■ **INSTRUCTIONS FOR THE TASK**: Only the lines from the line containing "The image size is (1366, 732)." through the final line of the entries should be printed, exactly as given, with the pictures left out.
[Opening DATA IN THIS EXERCISE section]
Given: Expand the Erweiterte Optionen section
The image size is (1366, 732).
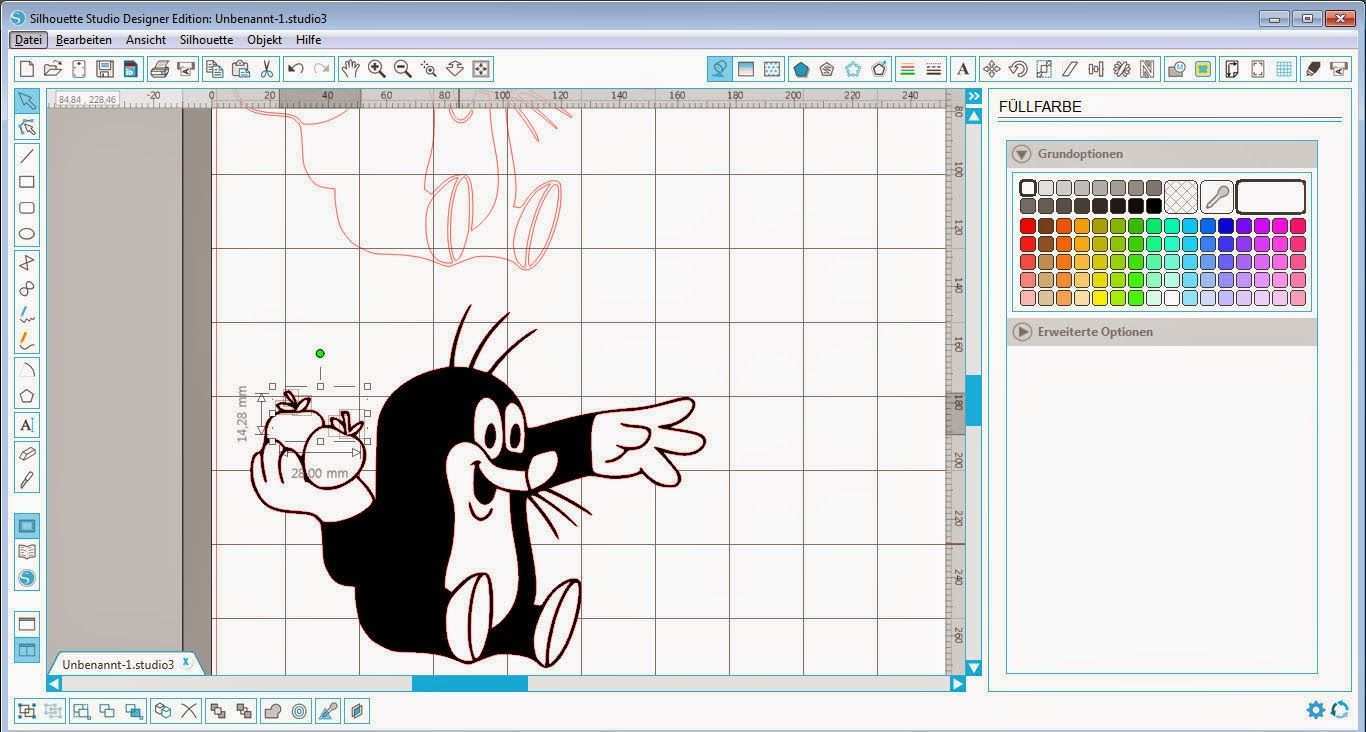Looking at the screenshot, I should (1021, 332).
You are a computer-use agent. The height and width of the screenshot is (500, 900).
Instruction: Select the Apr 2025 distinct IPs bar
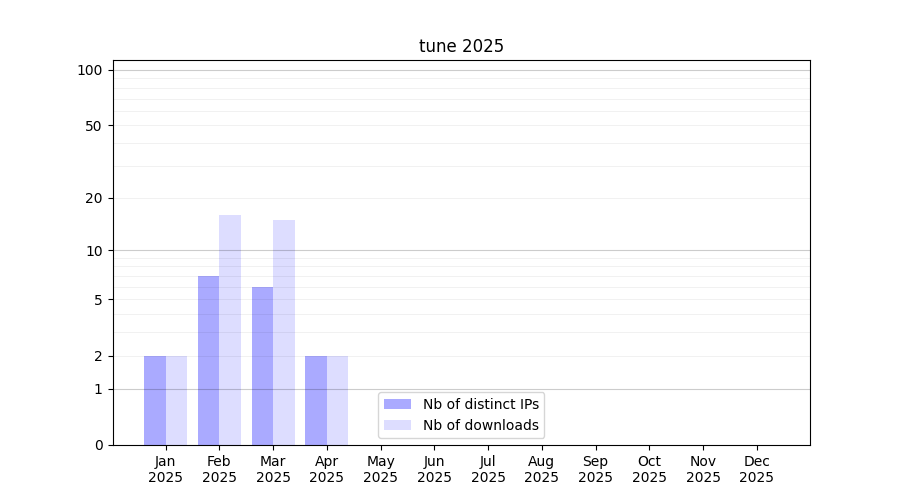[316, 400]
[Closing DATA IN THIS EXERCISE section]
■ **WRITTEN SOLUTION**:
The image size is (1366, 732).
Looking at the screenshot, I should (1021, 332).
You are a computer-use agent. The height and width of the screenshot is (500, 900).
Instruction: Select the Apr 2025 distinct IPs bar
[316, 400]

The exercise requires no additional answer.